Jon Hanken is the outgoing city manager in Ione, as he has announced his retirement at the end of this year after five years on the job. I interviewed Hanken ahead of his retirement to ask about his thoughts about the state of the city, his businesses, and what Ione has planned for the holiday season.
Ione is a city of about 8,000 people, but that population includes the inmates at the Mule Creek State Prison in the northwestern area of the city. “There are occasions when that works for us,” Hanken said, such as when applying for grants or funding. That job should be easier for Hanken’s successor because the non-incarcerated population, currently 4,200 residents, will continue to grow.
Homes Sprout Unabated
Hanken said that housing is being built at “a tremendous pace.” The Wildflower subdivision next to Charles Howard Park, in the southeastern area of the city, has already had about 100 homes built there. When this subdivision is built out, Hanken added, it will have 277 homes.
Another area of rapid home development is around the Castle Oaks Golf Club in the western part of the city, Hanken said. “Close to another 600 homes can be built there in three to four years.” Because of all this activity, he added, other property owners in the city’s sphere of influence are looking into bringing their property into the city limits and applying for development entitlements.
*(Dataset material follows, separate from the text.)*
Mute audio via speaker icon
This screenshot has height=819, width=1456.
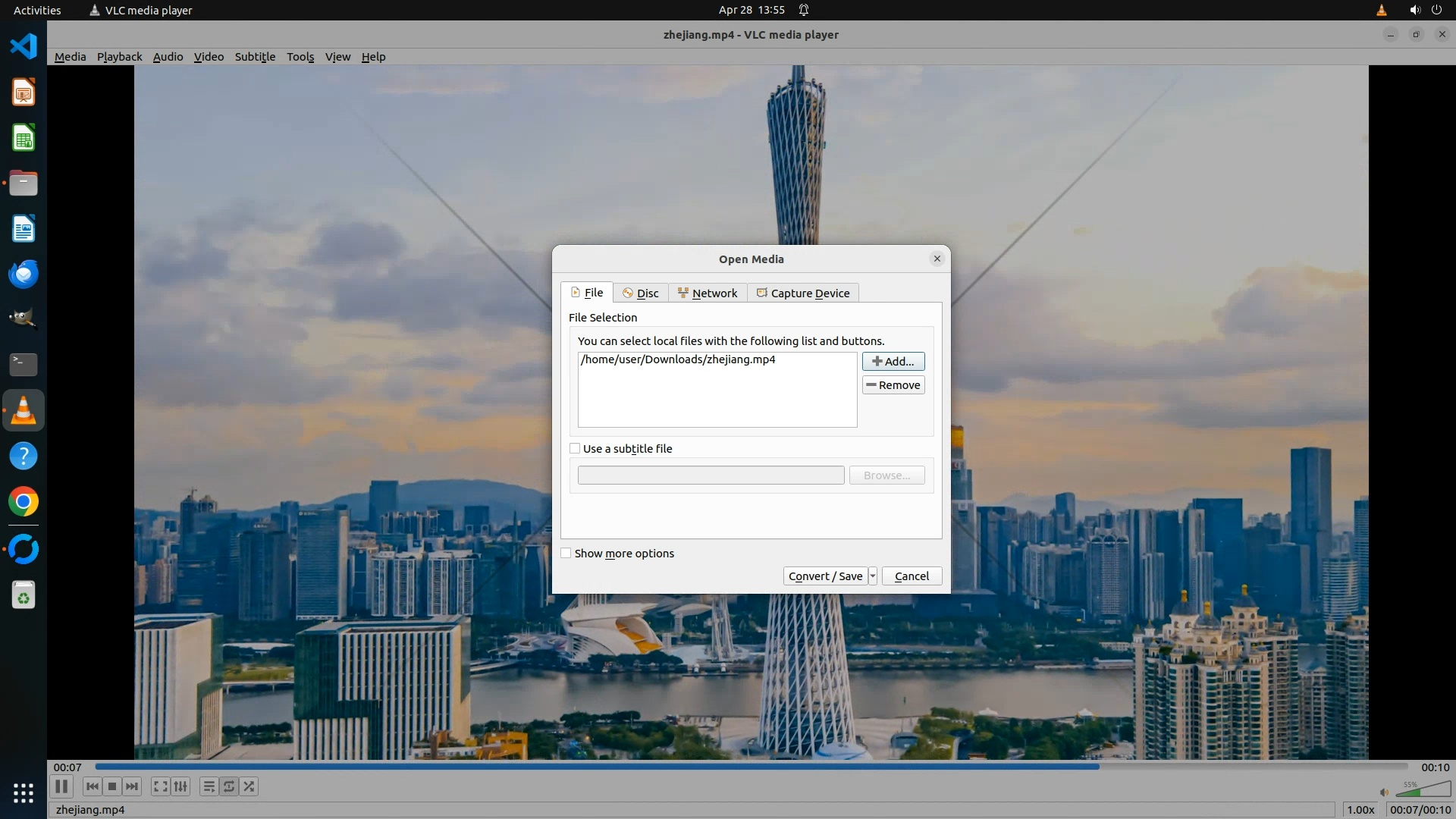(x=1384, y=792)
All this residential growth has sparked talk about commercial development. “We have some commercial land that we really want to work with those property owners to help develop,” Hanken said. “One thing that’s really talked about is the need for a hotel like a Holiday Inn Express. We think there’s a good location by the golf course, there’s a commercial area on the other side of Castle Oaks Drive near the Castle Oaks subdivision.”
There are also amenities Hanken said he thinks should be considered. “As the region grows, and Ione is one of the biggest growth areas in the county, we need to start looking at amenities and infrastructure,” he said. One area that could add amenities is surplus Preston Castle land. Even before Hanken became city manager in 2015, the state has talked about releasing 80 acres of surplus Preston Castle land to the city. Five years later, the state is still talking about it.
If the state gets around to releasing the land, Hanken wants to see a new elementary school and high school built on 50 of those acres, with the remaining 30 acres developed as mixed-use commercial and residential property. “As Ione grows and more families come in, the question of busing students up Highway 88 will become a bigger and bigger issue with the highway having more traffic and more businesses here,” he said. “Having a high school here would be a tremendous asset. Having a new elementary school would be an important asset as well because the current elementary school has, in my opinion, surpassed its useful life expectancy.”
Keeping Ione Moving
Like many cities, Hanken said Ione is doing the best they can to manage the public health emergency. “The city has been working with the Amador County emergency management people, with Dr. Rita Kerr at the county public health department, and with state agencies to get Amador County as open as possible,” he said. “The state sets the rules, so we are doing everything we can do comply so our businesses stay open.”
Ione has taken similar steps as other cities in the county, including forgiving late fees and fee deadlines as well as offering al fresco dining on sidewalks outside restaurants. Another step has been the creation of a grant program for city businesses, but Hanken said the process has been frustratingly slow.
“We submitted a community development block grant to the state Department of Housing and Community Development,” Hanken said. “That has taken longer than I have ever anticipated.” He added that the city started talking about the program in May, he submitted the application in early summer, and he hopes that the grant will be approved and funded sometime this fall.
During the public health emergency, Hanken said that though the city hasn’t strictly enforced mask-wearing and social distancing rules, he and other city employees encourage people to follow the rules and work to set a good example. “I make sure that when I’m seen in the community, and when I go from the office to my car, I’m wearing a mask.”
Hanken noted that he’s reluctant to say if the city will have any of its annual holiday festivities. “I am hopeful for Christmas and we’ll have the parade and our normal activities, but like with everything, we can’t guarantee it right now.”
The Work Goes On
At least one and perhaps two new city councilmembers will take office in 2021 along with a new city manager. Hanken expects the city council to discuss the hiring process for his replacement in October. Despite these changes to come, he said, “a lot of the same issues that need to be addressed, including wastewater, economic development, and housing.”
There are other challenges, of course, which Hanken said included the change in shopping habits to online stores, state regulations, and integrating modern technology with historic buildings. Despite all that, he sees the overall business climate in Ione as “extremely positive.” New businesses have opened up recently, and he singled out the new Ione Sweets shop for ice cream and other sweet treats. He added that as more homes are built, more commercial businesses will be built and established.
What’s more, Hanken said he isn’t going away. “I plan to do some volunteer work,” he said. “Retirement isn’t sitting at home in a rocking chair anymore.” He plans to focus on issues that are important to him, especially in the economic development field. “Anything I can do to keep our businesses open and keep people coming to this community is important.”